The Tax Code is among the most complex of all federal statutes. To explain the Code, the IRS issues guidance. Recently, the IRS has used the “Frequently Asked Question (FAQ)” format to explain some of the tax laws. At the same time, questions have arisen about the FAQs. May taxpayers rely on them like other types of IRS guidance?
Congress has authorized the IRS to “prescribe all needful rules and regulations for the enforcement of” the Tax Code. Traditionally, the IRS has communicated its interpretation of the tax laws through published guidance, including regulations, revenue rulings, revenue procedures, notices, and announcements. These items are published in the Internal Revenue Bulletin (IRB). Taxpayers may rely on guidance published in the IRB.
The IRS has explained that its policy is to publish in the IRB all substantive issues and answers necessary to promote a uniform application of the tax laws. According to the Government Accountability Office (GAO), each annual volume of the IRB contains about 2,000 pages of tax regulations and other guidance items. The GAO reviewed the IRS’s guidance process in September in a special report.
A quick search of the IRS website reveals FAQs on a host of subjects. The IRS has posted extensive FAQs about the Affordable Care Act. These FAQs cover topics such as the employer mandate, the premium assistance tax credit, minimum essential health coverage and more. Many FAQs also discuss reporting and disclosure requirements under the Foreign Account Tax Compliance Act (FACTA). Many topics in the tax law have a set of FAQs posted on the IRS website.
Sometimes, FAQs are published by the IRS in the IRB. These FAQs are authoritative because guidance published in the IRB is binding on IRS and can be relied upon by taxpayers as authoritative. One example, the GAO noted, was guidance issued by the IRS on virtual currency several years ago.
However, many FAQs are not published in the IRB. They may only appear on the IRS website. The GAO discovered that limitations on using these FAQs are not always explained to taxpayers. Sometimes, the IRS has posted a disclaimer alerting taxpayers that a particular set of FAQs are not authoritative. GAO found, however, that the IRS does not always post a disclaimer with every set of FAQs.
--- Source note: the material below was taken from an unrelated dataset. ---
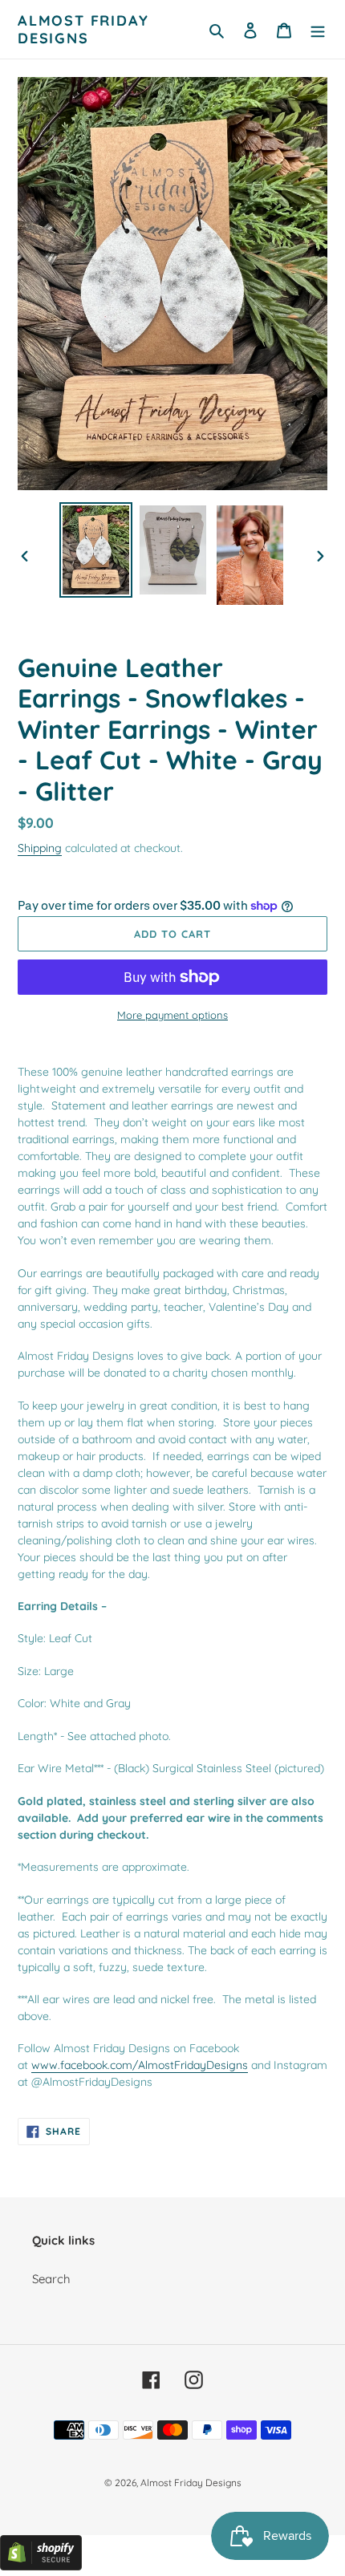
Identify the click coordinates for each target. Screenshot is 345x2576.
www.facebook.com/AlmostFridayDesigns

GAO recommended that the IRS provide more clarity about FAQs. The IRS could, for example, post some explanatory language to help taxpayers understand what type of IRS information is considered authoritative and reliable as a precedent for a taxpayer’s facts and circumstances. The IRS generally agreed with the GAO’s recommendations and indicated that it will consider ways to communicate any limitations on information provided to the public.